Upon completion of this lesson, students will be able to:

  • differentiate between insects and other living things
  • identify the needs of insects
  • use informational text to answer questions about insects


45-60 minutes

NGSS and Common Core Curriculum Standards


Use observations to describe patterns of what plants and animals (including humans) need to survive.


With prompting and support, ask and answer questions about key details in a text.


With prompting and support, identify the main topic and retell key details of a text.
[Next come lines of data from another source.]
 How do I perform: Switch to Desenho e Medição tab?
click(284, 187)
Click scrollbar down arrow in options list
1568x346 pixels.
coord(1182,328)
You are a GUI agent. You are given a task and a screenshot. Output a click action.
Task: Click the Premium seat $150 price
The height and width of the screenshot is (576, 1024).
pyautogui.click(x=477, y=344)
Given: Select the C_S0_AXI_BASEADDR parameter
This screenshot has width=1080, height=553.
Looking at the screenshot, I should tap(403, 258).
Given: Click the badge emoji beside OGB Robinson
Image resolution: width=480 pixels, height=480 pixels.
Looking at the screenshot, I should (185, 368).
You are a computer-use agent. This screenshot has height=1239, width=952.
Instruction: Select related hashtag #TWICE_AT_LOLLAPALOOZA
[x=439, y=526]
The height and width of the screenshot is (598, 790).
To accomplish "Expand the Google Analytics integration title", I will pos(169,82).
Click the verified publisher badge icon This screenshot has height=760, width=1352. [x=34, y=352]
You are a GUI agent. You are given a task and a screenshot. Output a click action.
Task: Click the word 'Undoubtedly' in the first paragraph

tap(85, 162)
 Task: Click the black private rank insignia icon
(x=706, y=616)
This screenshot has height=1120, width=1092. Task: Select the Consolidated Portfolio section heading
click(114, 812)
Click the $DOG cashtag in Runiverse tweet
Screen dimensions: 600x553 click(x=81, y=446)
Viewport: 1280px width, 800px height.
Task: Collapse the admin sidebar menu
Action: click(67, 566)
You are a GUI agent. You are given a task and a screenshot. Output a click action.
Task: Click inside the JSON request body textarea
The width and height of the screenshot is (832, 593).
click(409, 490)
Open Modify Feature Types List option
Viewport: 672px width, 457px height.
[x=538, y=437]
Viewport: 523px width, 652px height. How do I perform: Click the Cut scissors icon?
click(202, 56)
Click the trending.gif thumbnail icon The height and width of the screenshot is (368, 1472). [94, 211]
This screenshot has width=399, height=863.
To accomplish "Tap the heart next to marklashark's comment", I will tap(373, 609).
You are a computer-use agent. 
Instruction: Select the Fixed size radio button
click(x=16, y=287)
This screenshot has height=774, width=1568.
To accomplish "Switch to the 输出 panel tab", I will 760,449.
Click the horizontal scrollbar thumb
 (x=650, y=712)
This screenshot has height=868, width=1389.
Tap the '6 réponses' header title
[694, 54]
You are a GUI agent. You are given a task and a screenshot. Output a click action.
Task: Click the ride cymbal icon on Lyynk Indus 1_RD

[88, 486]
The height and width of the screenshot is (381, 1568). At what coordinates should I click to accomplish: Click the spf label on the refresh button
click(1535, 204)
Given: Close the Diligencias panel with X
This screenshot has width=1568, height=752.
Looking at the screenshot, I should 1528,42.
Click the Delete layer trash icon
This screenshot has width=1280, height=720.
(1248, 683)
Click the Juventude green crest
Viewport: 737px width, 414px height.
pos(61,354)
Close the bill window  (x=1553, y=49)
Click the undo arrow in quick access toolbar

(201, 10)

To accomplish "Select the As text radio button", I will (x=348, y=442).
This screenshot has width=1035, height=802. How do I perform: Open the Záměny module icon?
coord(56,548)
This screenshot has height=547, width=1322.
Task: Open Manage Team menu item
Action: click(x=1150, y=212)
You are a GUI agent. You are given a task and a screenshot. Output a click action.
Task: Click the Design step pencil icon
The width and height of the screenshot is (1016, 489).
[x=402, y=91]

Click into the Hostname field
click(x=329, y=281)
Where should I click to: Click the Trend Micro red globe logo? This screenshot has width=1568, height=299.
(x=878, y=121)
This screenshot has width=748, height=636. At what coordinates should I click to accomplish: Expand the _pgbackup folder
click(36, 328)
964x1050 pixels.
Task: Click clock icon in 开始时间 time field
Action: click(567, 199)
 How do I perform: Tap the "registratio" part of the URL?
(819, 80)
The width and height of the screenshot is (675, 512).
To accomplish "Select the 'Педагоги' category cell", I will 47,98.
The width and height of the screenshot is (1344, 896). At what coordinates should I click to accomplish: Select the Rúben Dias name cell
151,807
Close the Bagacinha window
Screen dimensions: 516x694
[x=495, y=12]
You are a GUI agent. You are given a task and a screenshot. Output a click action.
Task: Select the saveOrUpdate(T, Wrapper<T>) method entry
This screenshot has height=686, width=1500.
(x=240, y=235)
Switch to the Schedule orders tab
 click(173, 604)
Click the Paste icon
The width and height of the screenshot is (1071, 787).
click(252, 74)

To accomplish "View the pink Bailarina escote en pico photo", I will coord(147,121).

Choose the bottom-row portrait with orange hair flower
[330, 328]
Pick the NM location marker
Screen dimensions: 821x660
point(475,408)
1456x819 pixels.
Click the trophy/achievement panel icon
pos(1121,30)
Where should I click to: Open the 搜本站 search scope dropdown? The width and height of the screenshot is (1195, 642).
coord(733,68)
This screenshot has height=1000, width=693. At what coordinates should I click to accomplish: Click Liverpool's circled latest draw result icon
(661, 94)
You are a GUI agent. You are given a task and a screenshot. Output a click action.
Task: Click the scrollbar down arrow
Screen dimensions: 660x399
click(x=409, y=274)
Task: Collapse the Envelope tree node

With prompting and support, describe the connection between two individuals, events, ideas, or pieces of information in a text.


  • chart paper
  • index cards (prepared with names of parts of an insect)
  • markers
  • picture cards of various spiders and insects


  • antennae
  • colonies
  • exoskeleton
  • invertebrates
  • prey
  • thorax

Reading & Discussion

  • Create a Frayer model on chart paper. Draw a line down the center of the chart paper both vertically and horizontally to create 4 boxes. Label the boxes with the following:
    • What is an insect?
    • What is not an insect?
    • Examples of insects.
    • Needs of insects.
  • Ask students to use their prior knowledge about insects to fill out the Frayer model.
  • Read the text lesson Insect Lesson for Kids: Facts & Habitats aloud to students.
  • Pause after the 'Insects Are Everywhere!' section to ask the following questions:
    • What are the parts of an insect? How do you think insects use each of these parts?
    • How is an insect's body similar and different from yours?
  • Read the remainder of the lesson to students. Pause to ask:
    • What is the difference between a spider and an insect?
    • What did you learn about insects from this lesson?
  • Turn and talk:
    • What is your favorite insect? Why?
  • Revisit the Frayer model to see if students have any additional information to add.


The students will be divided into three groups if available to rotate through the following centers at 10-15 minute intervals. Alternately, students may individually work on these activities.